-- Problema a resolver --
Indica si cada afirmación coincide con el fragmento sobre Jesús Abad Colorado que aparece abajo, con sí o no y las palabras decisivas del fragmento entre comillas:
1. Tras trabajos difíciles, ha pasado dos o tres meses sin hacer fotografía.
2. Lanzó Mirar de la vida profunda a finales del año pasado.
3. Actualmente trabaja como fotógrafo de planta de un periódico.

-- Fragmento de página --
- - - - -
El resto de fotografías, el registro plano de lo sucedido, se quedará guardado hasta que alguien las necesite para dimensionar la barbarie: “Para que entendamos qué fue lo qué pasó y hasta qué grado lo llevamos”.
“Hubo momentos muy duros y de muchas lágrimas. Todavía los hay, pero nunca he renunciado a fotografiar. Eso sí, a veces me he quedado dos o tres meses sin hacer fotografía después de trabajos difíciles porque obviamente uno tiene el alma herida”. El periodista le debe al afecto de su esposa, sus dos hijos, sus padres, hermanos y a sus amigos la capacidad de seguir saliendo a ver.
“Se sacrifica mucho de la vida, de la tranquilidad y de la alegría. Yo me perdí muchos momentos del crecimiento de mis hijos (ahora universitarios) por estar en la tarea de salir a trabajar y acompañar a comunidades”, admite el reportero.
Hoy, Jesús Abad Colorado trabaja como fotógrafo independiente, hace charlas en Colombia y otros países y a principios del año pasado lanzó Mirar de la vida profunda, una recopilación de fotografías que, quiere él, le ayuden a los colombianos a “mirarse en el espejo roto de la guerra”, del que todos hacen parte. “Yo confío en las nuevas generaciones”, apunta, comentando que de ellos recibe cartas y correos después de sus charlas agradeciéndole porque no les habían contado la otra historia del país. Jesús resalta la tarea educativa de los jesuitas y las hermanas salesianas, entre otros, por la enseñanza para él clave que le han impartido a los jóvenes: “Lo que hemos vivido no se puede repetir y la responsabilidad de lo que ha pasado no es solamente de unos señores que tienen armas sino también de los que han gobernado y de la sociedad en general”.
Siempre intuida o evidente, la presencia de la naturaleza representada en la profunda geografía, en las aves y en los animales acompañan al hombre o a la mujer retratados por él. Parte del trabajo que Jesús Abad construye en la actualidad muestra cómo “la naturaleza da el ejemplo de renacer”, al mostrar a la vegetación apropiada de los lugares abandonados, y retrata los cielos estrellados del campo sobre las casas, comandos y escuelas vacías por la guerra. “Estas fotografías están al final de mi trabajo porque, ¿qué quiere recuperar un campesino? La tranquilidad en su huerta y el sueño plácido de la noche sin el terror de sentir unos pasos acercarse a su casa”.
Su idea de futuro es la misma: después de ver sin parar la barbarie, la fuerza y el amor, Jesús Abad quiere recuperar la tranquilidad, pero quiere obtenerla al seguir caminando para conocer las etnias indígenas y las culturas campesinas que aun no registra. Primero, eso sí, espera que los grupos armados terminen a través de un proceso de paz. “Yo creo que ahí, cuando termine esa negociación, no solamente por los dolores del cuerpo sino por los dolores del alma tengo que dedicarme a caminar este país. Quiero poder acompañar a un pescador en su faena o a un recolector de café. Esas fotografías me llenan la vida… y ojalá que las pueda hacer muy pronto. Serían mi felicidad”.
- - - - -
Algunos registros
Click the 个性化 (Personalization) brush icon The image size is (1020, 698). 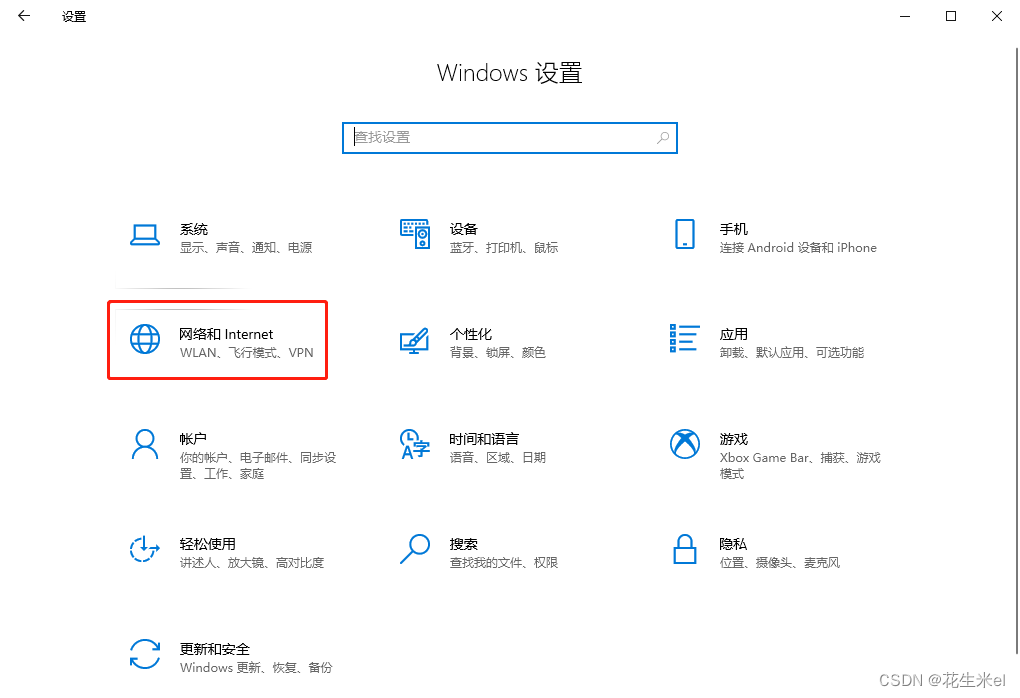pyautogui.click(x=415, y=340)
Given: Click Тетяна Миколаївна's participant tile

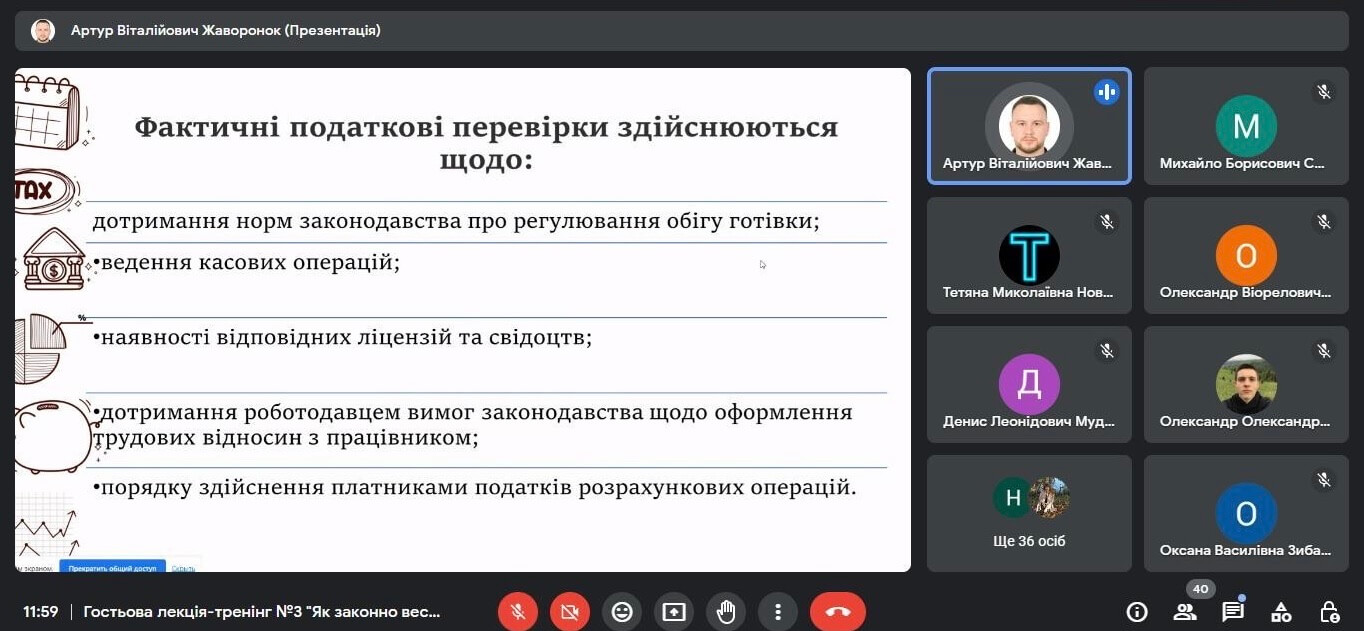Looking at the screenshot, I should tap(1029, 255).
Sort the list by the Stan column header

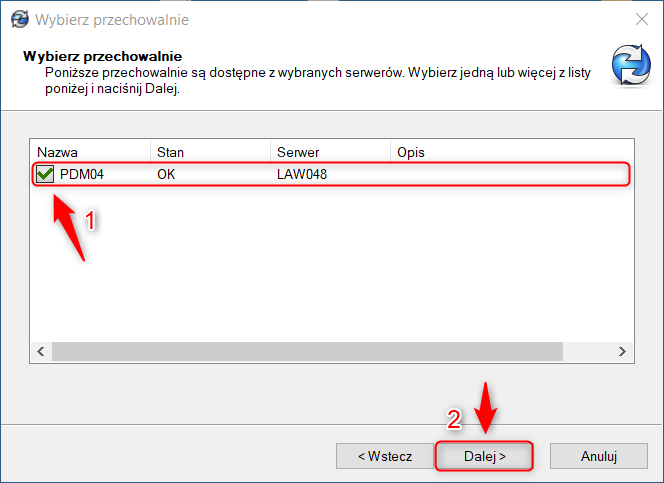tap(208, 152)
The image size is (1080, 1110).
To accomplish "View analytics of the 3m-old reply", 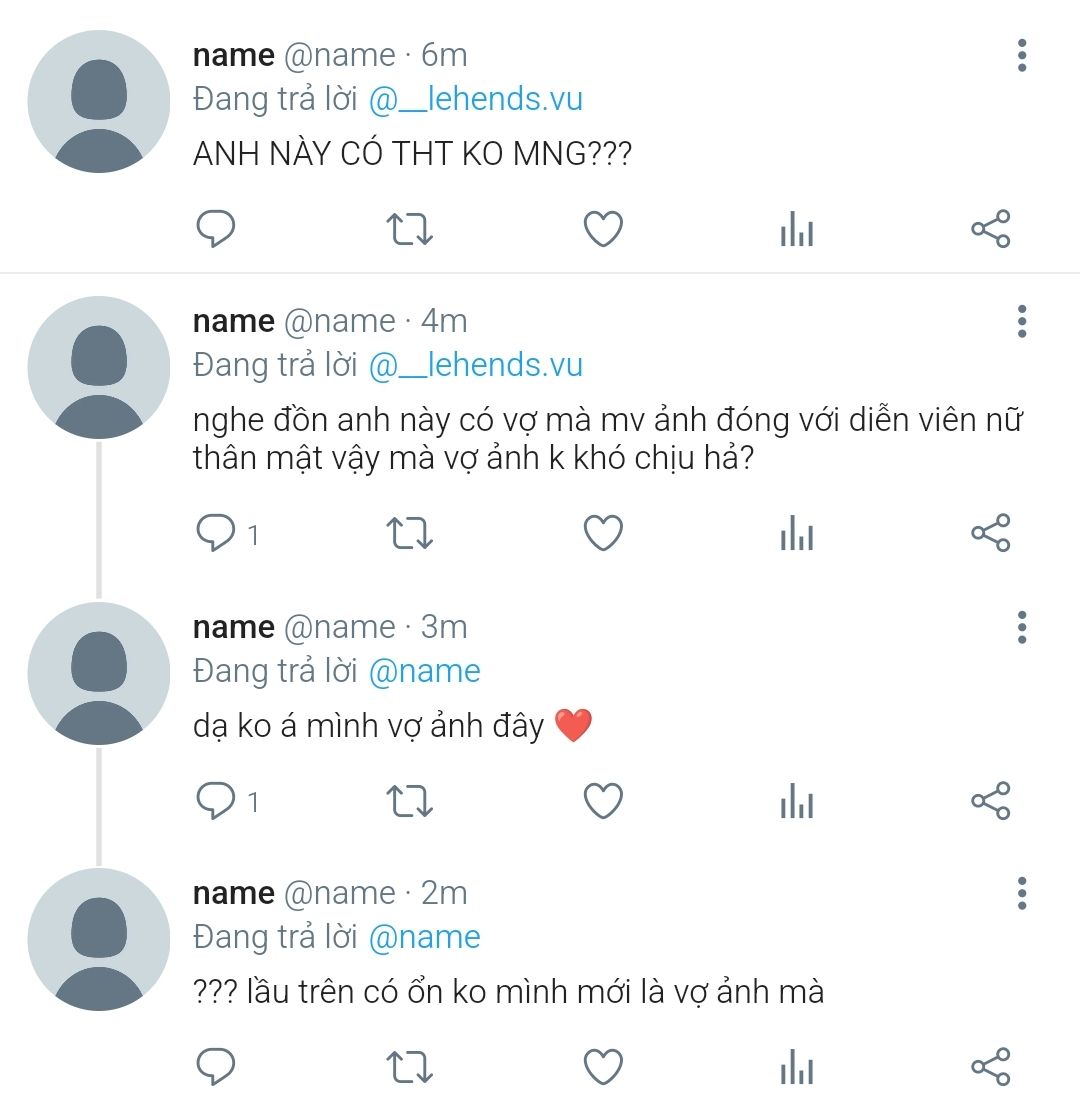I will click(796, 802).
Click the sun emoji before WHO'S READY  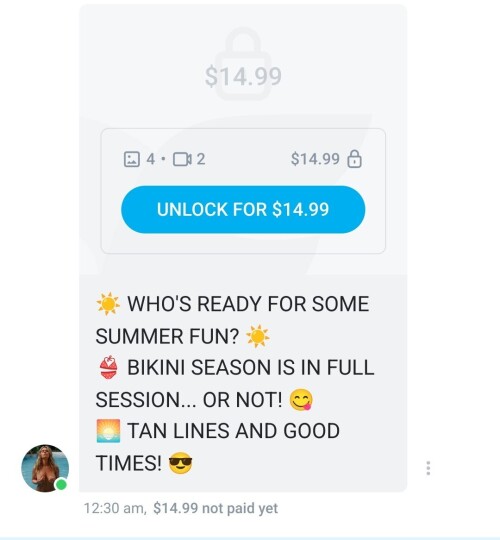click(108, 304)
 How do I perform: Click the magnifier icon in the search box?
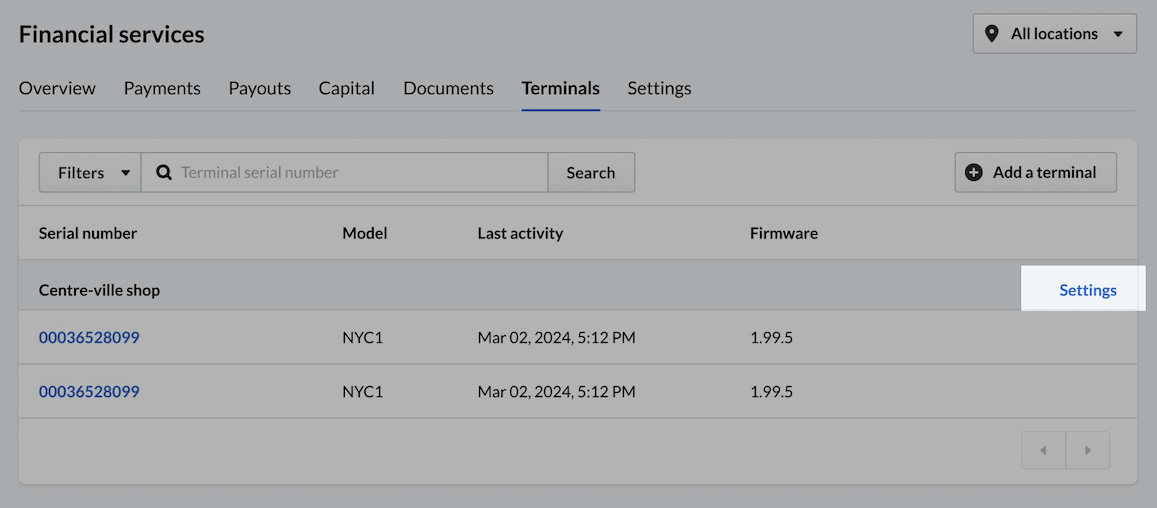tap(164, 172)
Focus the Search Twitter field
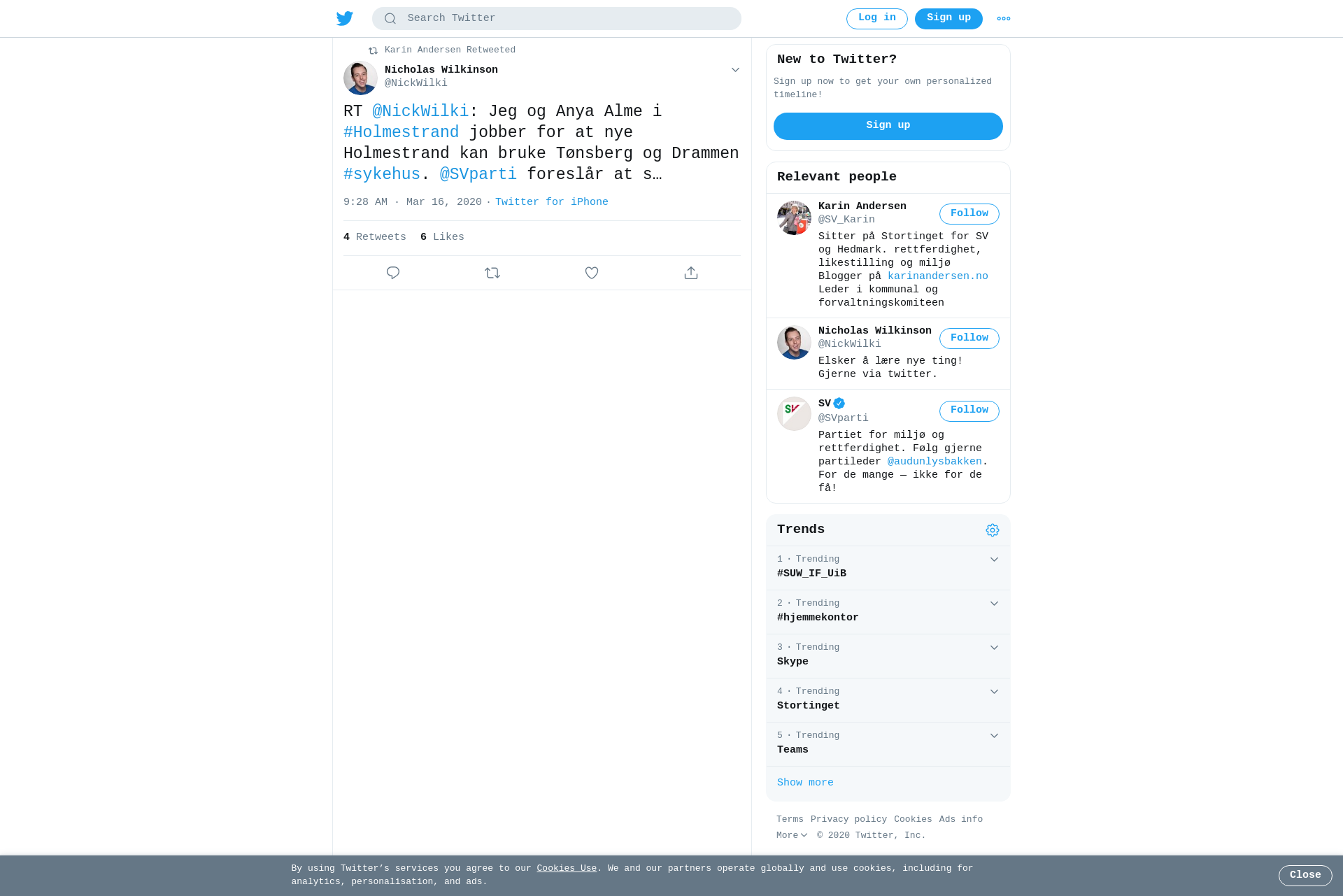The image size is (1343, 896). [557, 19]
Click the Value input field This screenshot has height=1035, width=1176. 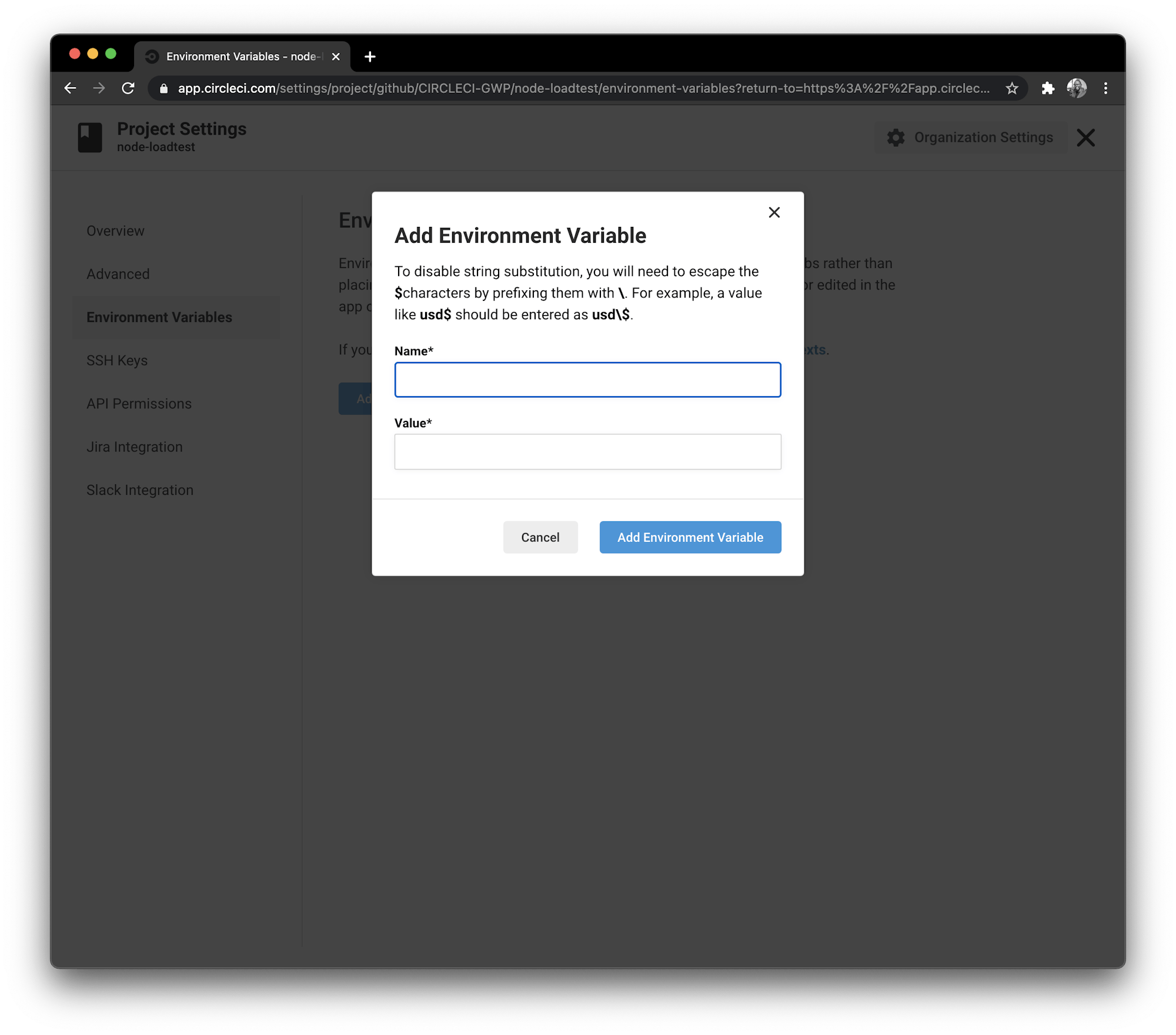point(587,451)
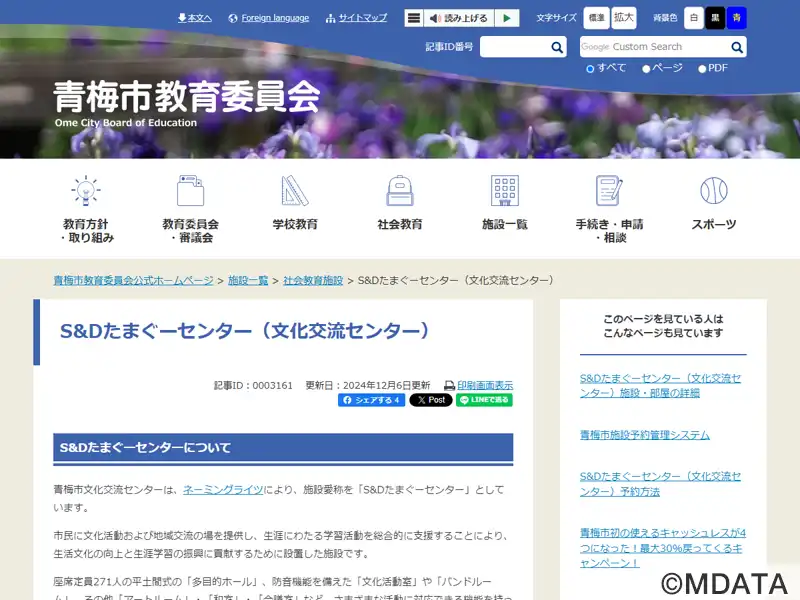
- - - - -
-- Resultado --
1. Sí: "a veces me he quedado dos o tres meses sin hacer fotografía después de trabajos difíciles".
2. No: "a principios del año pasado lanzó Mirar de la vida profunda".
3. No: "trabaja como fotógrafo independiente".